Perjalanan hanya memakan waktu dua puluh menit. Kini, mereka sudah sampai di sebuah gedung tinggi, tempat acara pernikahan berlangsung. Satu per satu dari mereka turun, sambil membawa aneka menu hidangan yang akan disajikan. Berikut peralatan makannya. Kamal, Sarwo, dan Komang yang mengangkat barang yang berat masuk ke dalam ruangan tempat acara pesta berlangsung.

"Acaranya jam berapa sih?" tanya Ami pada Retno.

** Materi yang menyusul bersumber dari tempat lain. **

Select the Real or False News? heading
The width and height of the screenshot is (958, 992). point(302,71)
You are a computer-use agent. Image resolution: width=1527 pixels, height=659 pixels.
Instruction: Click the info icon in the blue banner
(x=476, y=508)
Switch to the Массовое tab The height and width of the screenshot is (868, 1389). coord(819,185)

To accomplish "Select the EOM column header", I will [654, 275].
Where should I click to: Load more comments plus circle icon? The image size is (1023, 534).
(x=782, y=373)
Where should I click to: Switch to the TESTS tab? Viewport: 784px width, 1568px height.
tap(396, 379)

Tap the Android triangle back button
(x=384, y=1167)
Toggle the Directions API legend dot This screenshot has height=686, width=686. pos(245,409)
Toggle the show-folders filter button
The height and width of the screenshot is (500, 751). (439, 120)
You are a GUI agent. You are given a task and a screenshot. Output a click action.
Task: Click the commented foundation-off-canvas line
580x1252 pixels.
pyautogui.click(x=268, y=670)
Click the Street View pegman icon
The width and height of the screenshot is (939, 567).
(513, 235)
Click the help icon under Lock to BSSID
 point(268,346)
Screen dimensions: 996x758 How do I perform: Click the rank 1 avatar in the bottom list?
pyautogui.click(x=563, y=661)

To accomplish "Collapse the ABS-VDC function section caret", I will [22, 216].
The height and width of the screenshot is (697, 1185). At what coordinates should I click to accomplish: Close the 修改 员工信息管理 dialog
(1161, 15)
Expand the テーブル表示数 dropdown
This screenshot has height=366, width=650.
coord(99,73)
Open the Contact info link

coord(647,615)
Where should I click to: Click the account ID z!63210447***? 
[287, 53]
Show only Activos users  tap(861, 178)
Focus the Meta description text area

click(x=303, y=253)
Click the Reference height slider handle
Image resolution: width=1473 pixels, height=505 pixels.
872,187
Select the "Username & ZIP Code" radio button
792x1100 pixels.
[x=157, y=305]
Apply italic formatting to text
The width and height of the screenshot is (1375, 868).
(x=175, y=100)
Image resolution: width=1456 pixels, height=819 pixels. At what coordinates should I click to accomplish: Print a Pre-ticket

"Jam sepuluh akadnya. Resepsi dari jam sebelas sampai jam satu, Mbak."

"Oh, bagus sekali dekorasinya," puji Ami takjub memandang ruangan yang disulap bagai kerajaan negeri dongeng.

"Yang menikah model, Mbak. Sering wara-wiri di TV, nanti juga pasti tamu undangannya ada artis."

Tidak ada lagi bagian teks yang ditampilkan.